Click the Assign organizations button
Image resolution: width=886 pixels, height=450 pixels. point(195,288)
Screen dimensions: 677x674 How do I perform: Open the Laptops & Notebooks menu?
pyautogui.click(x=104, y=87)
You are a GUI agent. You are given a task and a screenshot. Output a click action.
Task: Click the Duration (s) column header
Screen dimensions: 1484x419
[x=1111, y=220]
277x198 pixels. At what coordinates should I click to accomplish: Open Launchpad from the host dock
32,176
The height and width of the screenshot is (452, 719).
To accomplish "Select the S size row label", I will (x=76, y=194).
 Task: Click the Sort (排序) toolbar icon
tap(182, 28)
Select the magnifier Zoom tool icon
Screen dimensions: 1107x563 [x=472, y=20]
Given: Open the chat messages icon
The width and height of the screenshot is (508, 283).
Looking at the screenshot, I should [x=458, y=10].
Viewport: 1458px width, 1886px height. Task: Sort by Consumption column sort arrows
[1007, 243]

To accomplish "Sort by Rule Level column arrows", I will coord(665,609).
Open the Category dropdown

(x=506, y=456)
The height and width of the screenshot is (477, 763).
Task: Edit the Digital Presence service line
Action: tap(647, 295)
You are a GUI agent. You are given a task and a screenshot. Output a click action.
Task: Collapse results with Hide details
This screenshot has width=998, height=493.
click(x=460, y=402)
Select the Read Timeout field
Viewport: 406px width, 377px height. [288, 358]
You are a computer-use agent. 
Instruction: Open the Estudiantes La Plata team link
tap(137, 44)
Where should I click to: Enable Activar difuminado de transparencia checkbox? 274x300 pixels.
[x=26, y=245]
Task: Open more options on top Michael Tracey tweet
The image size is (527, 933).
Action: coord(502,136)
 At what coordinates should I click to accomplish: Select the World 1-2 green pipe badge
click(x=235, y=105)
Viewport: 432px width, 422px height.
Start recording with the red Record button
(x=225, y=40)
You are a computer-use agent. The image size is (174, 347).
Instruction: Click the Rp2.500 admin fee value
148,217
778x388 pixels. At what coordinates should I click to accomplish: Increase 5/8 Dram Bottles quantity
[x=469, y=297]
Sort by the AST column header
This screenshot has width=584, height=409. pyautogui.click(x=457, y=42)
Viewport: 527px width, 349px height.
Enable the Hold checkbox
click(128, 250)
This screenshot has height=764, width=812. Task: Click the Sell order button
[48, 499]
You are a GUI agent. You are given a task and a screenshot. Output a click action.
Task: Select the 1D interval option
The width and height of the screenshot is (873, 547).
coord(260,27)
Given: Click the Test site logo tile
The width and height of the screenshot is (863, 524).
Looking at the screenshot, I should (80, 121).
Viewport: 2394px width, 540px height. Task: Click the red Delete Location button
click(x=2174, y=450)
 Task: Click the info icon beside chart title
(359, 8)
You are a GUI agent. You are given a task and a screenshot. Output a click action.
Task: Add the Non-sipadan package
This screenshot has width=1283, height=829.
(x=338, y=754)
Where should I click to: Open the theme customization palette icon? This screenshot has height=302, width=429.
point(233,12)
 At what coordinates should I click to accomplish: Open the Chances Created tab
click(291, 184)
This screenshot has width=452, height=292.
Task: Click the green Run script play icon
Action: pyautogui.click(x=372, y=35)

━━━━━━━━━━━━━━━━━━━━━━━━━━━━━━

From the data above, copy each line with the string "will" in it.

To accomplish "Select the S size row label", I will (x=76, y=194).
To accomplish "Sort by Rule Level column arrows", I will coord(665,609).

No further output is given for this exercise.